Excerpt to read ->
Code Smells: Your Refactoring Cheat Codes

Talks

John Pignata

#test-driven-development

#ruby

#object-oriented-programming

#backend-development

Code Smells: Your Refactoring Cheat Codes

by John Pignata

In the video titled 'Code Smells: Your Refactoring Cheat Codes' presented by John Pignata at MountainWest RubyConf 2013, the speaker emphasizes the importance of recognizing and responding to code smells as essential heuristics for refactoring.

Key Points Discussed:
- Definition of Code Smells: Code smells are indicators of resistance within software design, pointing to potential areas that require refactoring. They were first articulated in the late 90s and help developers understand when they need to revise their code.
- Refactoring Process: The talk features a live refactoring session focused on a backend API for Android push notifications through a component known as the push daemon, which is responsible for receiving messages and delivering them via HTTP.
- Code Examination: Pignata goes through the initial code structure, noting issues such as having a long, unwieldy method that encapsulates various tasks, leading to complexity and difficulty in maintenance.
- Incremental Refactoring Steps: The speaker demonstrates the refactoring process step-by-step, such as extracting responsibilities into smaller methods, creating distinct objects for clarity, and leveraging patterns like the null object pattern to streamline command processing.
- Improving Communication Between Components: The need for improved communication between the push daemon and the UDP server is highlighted to avoid unnecessary complexity and dependency. This includes abstracting command interactions to prevent tight coupling.
- Final Enhancements: Throughout the demonstration, Pignata refines the system, promoting maintainability and better structural design, while ensuring the code aligns with best practices.

Conclusions and Takeaways:
- Listening to code smells can lead to a more sustainable software design by allowing developers to identify areas in need of improvement.
- A systematic approach to refactoring, focusing on individual responsibilities and clear interfaces, enhances both code quality and future maintainability.
- Adopting such strategies is crucial for striking a balance between immediate delivery and long-term software health, thereby enabling growth and adaptability in codebases.

00:00:20.600 Good morning everyone, can you all hear me? Great! So, they've lured you here with Matt's keynote, and now you're stuck in a refactoring talk. I apologize for that. My name is John Pignata, and I'm an engineer in New York with a company called GroupMe.

The task -> Carry on the code smells talk transcript from its last sentence.

Entries ->
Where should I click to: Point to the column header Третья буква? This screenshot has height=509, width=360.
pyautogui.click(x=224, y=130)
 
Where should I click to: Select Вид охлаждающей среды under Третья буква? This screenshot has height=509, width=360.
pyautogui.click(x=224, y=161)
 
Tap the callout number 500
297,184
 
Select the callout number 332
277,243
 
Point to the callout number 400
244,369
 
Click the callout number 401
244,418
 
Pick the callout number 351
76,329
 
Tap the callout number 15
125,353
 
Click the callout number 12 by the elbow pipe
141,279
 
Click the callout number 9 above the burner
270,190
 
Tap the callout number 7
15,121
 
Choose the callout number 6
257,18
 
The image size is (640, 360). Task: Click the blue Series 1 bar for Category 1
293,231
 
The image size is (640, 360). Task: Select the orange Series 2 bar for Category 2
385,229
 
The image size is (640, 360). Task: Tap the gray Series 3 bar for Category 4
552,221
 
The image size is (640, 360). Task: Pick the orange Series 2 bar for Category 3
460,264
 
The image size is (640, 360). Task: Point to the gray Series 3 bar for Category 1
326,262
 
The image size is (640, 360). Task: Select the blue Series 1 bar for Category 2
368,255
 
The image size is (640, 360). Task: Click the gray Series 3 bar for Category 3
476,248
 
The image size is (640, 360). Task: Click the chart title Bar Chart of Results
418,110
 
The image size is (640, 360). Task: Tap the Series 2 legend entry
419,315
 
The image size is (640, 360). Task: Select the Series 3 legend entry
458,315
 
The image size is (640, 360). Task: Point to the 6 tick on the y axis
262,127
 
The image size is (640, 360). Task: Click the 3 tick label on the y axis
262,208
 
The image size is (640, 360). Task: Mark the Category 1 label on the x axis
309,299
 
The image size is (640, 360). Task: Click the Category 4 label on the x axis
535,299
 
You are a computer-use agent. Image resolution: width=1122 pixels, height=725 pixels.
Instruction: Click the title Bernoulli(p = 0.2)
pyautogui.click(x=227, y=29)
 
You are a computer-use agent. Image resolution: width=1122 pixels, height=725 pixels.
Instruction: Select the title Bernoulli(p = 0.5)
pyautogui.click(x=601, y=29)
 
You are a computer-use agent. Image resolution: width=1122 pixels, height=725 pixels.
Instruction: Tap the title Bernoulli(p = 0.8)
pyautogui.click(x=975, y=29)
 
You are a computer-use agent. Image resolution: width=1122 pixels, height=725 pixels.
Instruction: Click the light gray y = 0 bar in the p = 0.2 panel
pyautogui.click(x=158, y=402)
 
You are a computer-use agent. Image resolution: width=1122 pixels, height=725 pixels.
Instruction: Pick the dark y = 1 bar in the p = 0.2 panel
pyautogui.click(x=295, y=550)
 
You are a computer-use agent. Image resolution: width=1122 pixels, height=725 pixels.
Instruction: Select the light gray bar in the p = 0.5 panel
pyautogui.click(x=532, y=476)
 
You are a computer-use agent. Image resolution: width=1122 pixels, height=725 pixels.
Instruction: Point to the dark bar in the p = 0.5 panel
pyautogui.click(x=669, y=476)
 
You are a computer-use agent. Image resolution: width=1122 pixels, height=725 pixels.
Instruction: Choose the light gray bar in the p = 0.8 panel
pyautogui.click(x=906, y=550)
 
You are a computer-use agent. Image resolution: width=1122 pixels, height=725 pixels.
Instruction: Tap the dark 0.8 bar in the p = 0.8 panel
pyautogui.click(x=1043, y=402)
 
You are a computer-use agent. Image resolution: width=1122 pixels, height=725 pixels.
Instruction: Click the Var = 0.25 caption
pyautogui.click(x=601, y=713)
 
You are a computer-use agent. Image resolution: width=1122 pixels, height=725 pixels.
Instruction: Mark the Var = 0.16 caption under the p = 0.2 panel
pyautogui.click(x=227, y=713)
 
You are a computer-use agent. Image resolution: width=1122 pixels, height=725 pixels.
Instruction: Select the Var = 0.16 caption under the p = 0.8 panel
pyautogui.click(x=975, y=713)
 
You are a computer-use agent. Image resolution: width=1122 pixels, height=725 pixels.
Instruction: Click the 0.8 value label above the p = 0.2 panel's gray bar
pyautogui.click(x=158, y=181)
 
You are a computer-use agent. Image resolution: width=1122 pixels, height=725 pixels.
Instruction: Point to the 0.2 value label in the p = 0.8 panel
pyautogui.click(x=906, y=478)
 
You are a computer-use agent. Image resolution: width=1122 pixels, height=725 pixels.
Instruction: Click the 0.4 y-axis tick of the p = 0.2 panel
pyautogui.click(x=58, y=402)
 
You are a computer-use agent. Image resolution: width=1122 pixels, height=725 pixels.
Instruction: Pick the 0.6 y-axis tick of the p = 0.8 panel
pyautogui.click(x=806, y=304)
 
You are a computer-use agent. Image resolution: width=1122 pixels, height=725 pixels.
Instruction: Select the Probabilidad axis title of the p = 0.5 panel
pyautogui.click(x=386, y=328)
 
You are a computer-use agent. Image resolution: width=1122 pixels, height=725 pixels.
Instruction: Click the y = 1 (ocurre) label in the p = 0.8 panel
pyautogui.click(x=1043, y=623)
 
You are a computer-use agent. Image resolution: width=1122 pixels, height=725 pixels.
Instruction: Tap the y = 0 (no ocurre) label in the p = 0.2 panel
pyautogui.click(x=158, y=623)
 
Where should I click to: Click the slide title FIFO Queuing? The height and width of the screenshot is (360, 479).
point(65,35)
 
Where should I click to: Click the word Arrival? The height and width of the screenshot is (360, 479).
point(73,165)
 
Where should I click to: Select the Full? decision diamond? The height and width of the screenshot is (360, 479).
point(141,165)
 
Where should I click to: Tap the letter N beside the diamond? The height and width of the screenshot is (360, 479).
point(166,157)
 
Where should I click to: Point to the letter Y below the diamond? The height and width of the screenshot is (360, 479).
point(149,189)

Written response ->
00:00:26.160 I want to start with a quick definition. Code smells are heuristics for refactoring. The concept of code smells was first introduced by Kent Beck on Ward Cunningham's Wiki in the late 90s, and later more formally published in the refactoring book in a chapter co-authored by Kent Beck.

00:00:45.039 When we're building software, our design communicates with us through resistance. We may say things like the code is difficult to understand, test, change, or reuse. This expression of resistance is really valuable; it's nudging us along to refactor. Code smells are hints from our software about how it wants us to reduce this resistance.

00:01:05.119 In this way, when we listen and respond to the hints that our software is giving us about how it wants to be structured, our design emerges from our system's parts. The rest of this talk will involve a lot of code. We will be refactoring a backend API for a mobile application used by Google Android devices.

00:01:30.920 The component we are focusing on is the push daemon. The feature we are looking at is delivering push notifications to users’ phones. For example, when someone favorites your message on Twitter, you get a push notification; that’s what we are doing here.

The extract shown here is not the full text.